75. Comme le montrent les arrêts résumés ci-dessus, les réformes législatives allongeant un délai de prescription non encore expiré n’ont donc pas été considérées par la jurisprudence comme portant atteinte à l’article 7 de la Convention.

76. À la différence des conclusions auxquelles elle était parvenue dans ces affaires, toutefois, la Cour a conclu à la violation de l’article 7 dans une affaire récente où les requérants avaient été condamnés pour une infraction prescrite (Antia et Khupenia c. Géorgie, no 7523/10, §§ 38-43, 18 juin 2020). Pour se prononcer ainsi, la Cour, tout en réitérant la définition et l’objet des délais de prescription énoncés au paragraphe 72 ci-dessus, a observé que, dans ce contexte, la question principale qui se posait à elle dans l’exercice du pouvoir de contrôle que lui conférait l’article 7 consistait à savoir si, compte tenu de l’expiration du délai de prescription applicable à l’infraction en cause, la condamnation des requérants reposait sur une base légale valable.

77. En d’autres termes, ainsi qu’on peut le déduire des conclusions de la Cour rappelées ci-dessus, un rétablissement de la responsabilité pénale après l’expiration du délai de prescription serait jugé incompatible avec les principes fondamentaux de légalité (nullum crimen, nulla poena sine lege) et de prévisibilité consacrés par l’article 7 (...). Il s’ensuit que lorsqu’une infraction est prescriptible en vertu du droit interne et que le délai de prescription arrive à expiration, de sorte que la responsabilité pénale est exclue, l’article 7 s’oppose, faute d’une base légale valable, à ce que des poursuites puissent à nouveau être engagées relativement à cette infraction. En juger autrement reviendrait à admettre « l’application rétroactive du droit pénal au détriment de l’accusé » (...).

78. En l’occurrence, la Cour n’est pas appelée à examiner un allongement par la loi d’un délai de prescription non encore expiré dans une affaire non encore tranchée, mais une situation où la juridiction dont émane la demande doit déterminer s’il convient d’appliquer un délai de prescription de dix ans, conformément à l’article 75 § 1 3) du code pénal et à l’article 35 § 1 6) du code de procédure pénale, ou une disposition de l’article 75 § 6 du code pénal qui prévoit déjà une exception excluant l’application de la prescription dans les circonstances décrites par elle. (...) [I]l appartient au premier chef à la juridiction nationale de déterminer, dans le contexte de ses normes constitutionnelles et pénales internes, si des règles de droit international ayant valeur normative dans l’ordre juridique interne – dans le cas présent en vertu de l’article 5 § 3 de la Constitution (...) – peuvent constituer une base légale suffisamment claire et prévisible au sens de l’article 7 de la Convention pour permettre de conclure que l’infraction en question est imprescriptible. » (italiques ajoutés).
····················
Consigne: Dans l'extrait sur la prescription, reformulez plus brièvement le paragraphe qui commence par « En d'autres termes », sans perdre ses idées principales. Les entrées n'ont aucun rôle dans cet exercice.

Données fournies:
····················
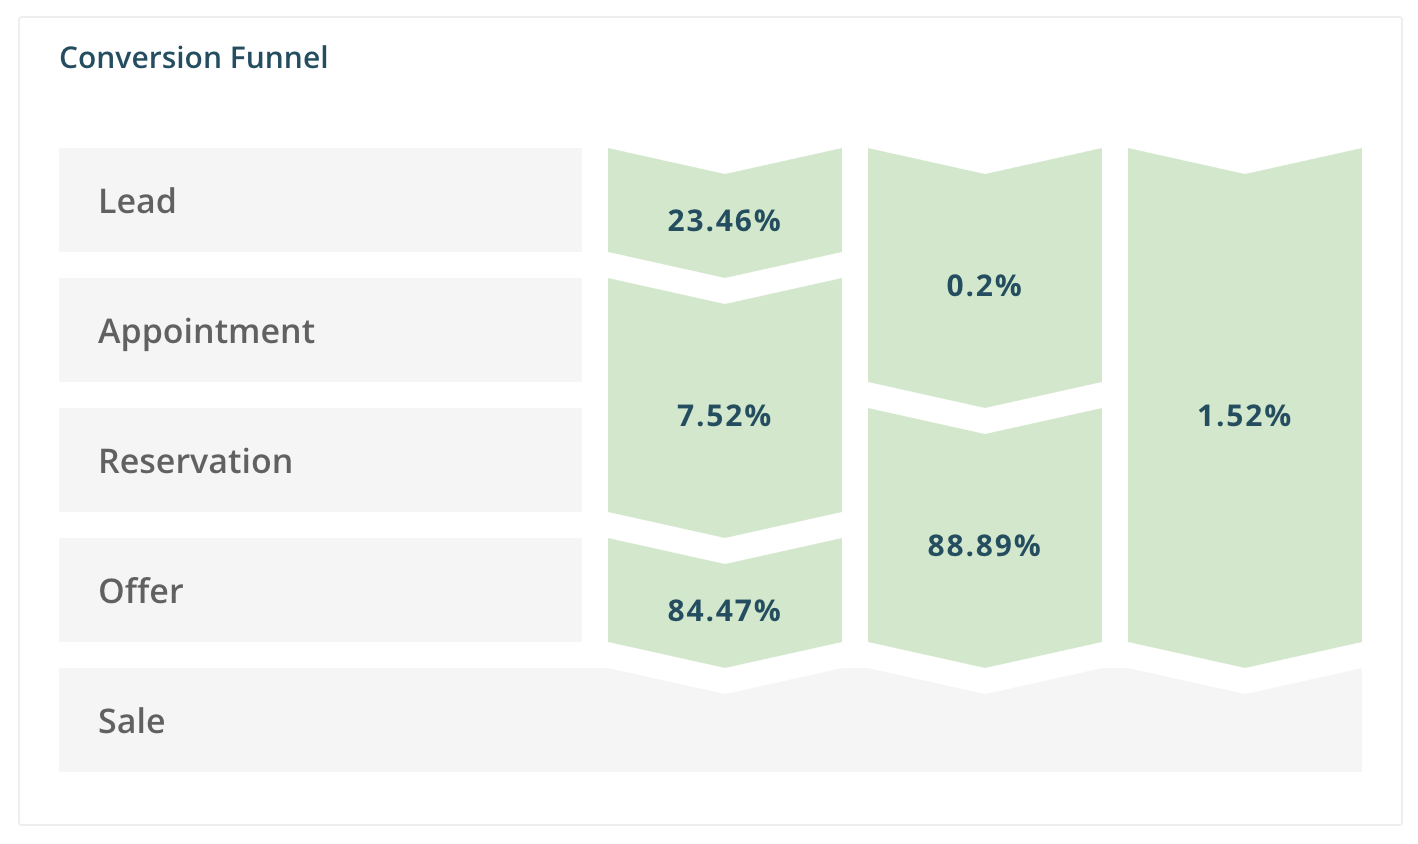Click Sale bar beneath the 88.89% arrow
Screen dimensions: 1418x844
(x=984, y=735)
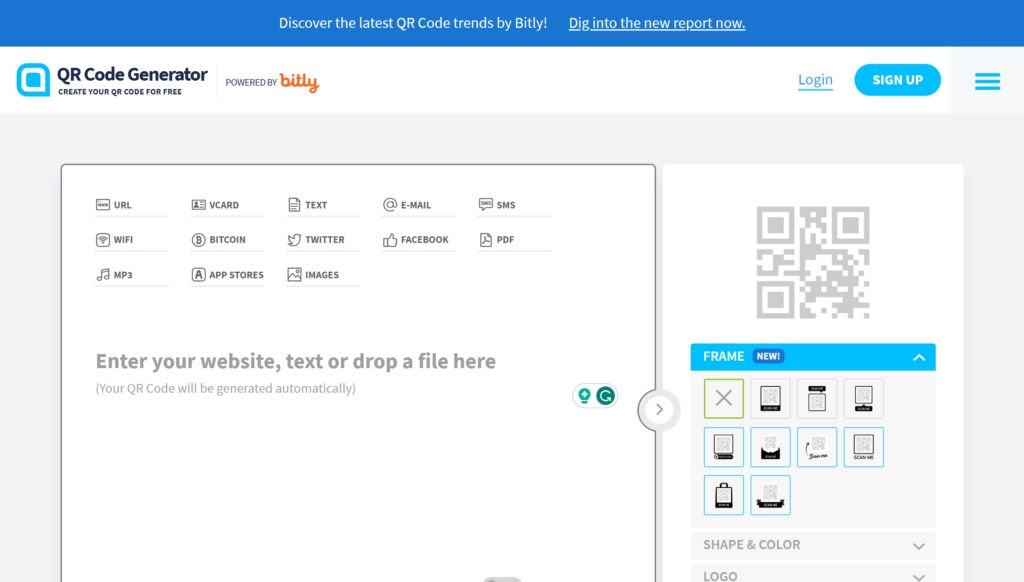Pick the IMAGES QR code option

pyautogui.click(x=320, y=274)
····················
Réponse rédigée: D'après la Cour, rétablir la responsabilité pénale une fois le délai de prescription expiré irait contre les principes de légalité (nullum crimen, nulla poena sine lege) et de prévisibilité garantis par l'article 7. Si le droit interne prévoit la prescription d'une infraction et que ce délai est écoulé, l'article 7 interdit donc de nouvelles poursuites pour cette infraction, faute de base légale valable. Sinon, on accepterait « l'application rétroactive du droit pénal au détriment de l'accusé ».